Lucas Silveira: Eae, rapaz! 

Gustavo Montovani: Só alegrias canceladas!

Buzz: Hahahah! Cara, que absurdo foi isso, né? Vocês adivinharam a desgraça toda! 

Lucas: É, esse disco novo vai chamar "Mega-sena Acumulada é Nossa!"

Gustavo: É tipo o Simpsons fazendo previsões, hahahaha!


Buzz: É exatamente isso! Bora lá: Tenho sentido que filmes, séries, e álbuns lançados depois desse período mais punk da pandemia, ou vão pra um lado mega dark, do sofrimento que isso tudo trouxe, ou pra um caminho oposto, de festa, curtição, esquecer um pouco. Senti vocês nesse segundo grupo. É isso mesmo? 

Lucas: O que tem de bem intencional nele é o começo. Então, assim, a primeira música, "Vou Ter Que Me Virar", se tu não prestar atenção na letra, parece uma música meio new rave, uma coisa do Klaxons, aquelas banda Inglaterra.
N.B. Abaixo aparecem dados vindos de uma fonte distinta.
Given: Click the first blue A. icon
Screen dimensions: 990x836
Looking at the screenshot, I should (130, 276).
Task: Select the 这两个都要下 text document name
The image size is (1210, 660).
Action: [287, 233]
É uma parada que fazia parte da nossa formação, mas naquela época a gente não tinha o batera pra fazer, que é o [Thiago] Guerra. Talvez a gente também ainda tinha muitos vícios até do hardcore, do emo, guitarras distorcidas, etc. O álbum é feito para ter essa audição guiada, assim. Tanto que a segunda música é oposta, é completamente podre, que chama "Fudeu". 

Ao mesmo tempo, tudo nesse disco eu queria que tivesse ferramentas pop, então ele não fica sendo cabeçudo por muito tempo. O que eu acho é que não foi nem pensado pra ser um álbum feliz, ou animado, ou pra cima, ou pra rolar num churrasco... Eu acho que continua sendo um disco estranho pra churrasco, né? Pra piscina… 

Buzz: Justíssimo! 

Lucas: Mas por ser uma audiência guiada, ele vai te levando para vários lugares que estamos propondo, e aí sim tem uma pegada mais otimista - principalmente quando a gente compara com o "Sua Alegria Foi Cancelada". Mas feliz pra caralho a gente nunca consegue ser. Tem uma raiva ali. A própria "Fudeu" é raivosa, mas é engraçada! 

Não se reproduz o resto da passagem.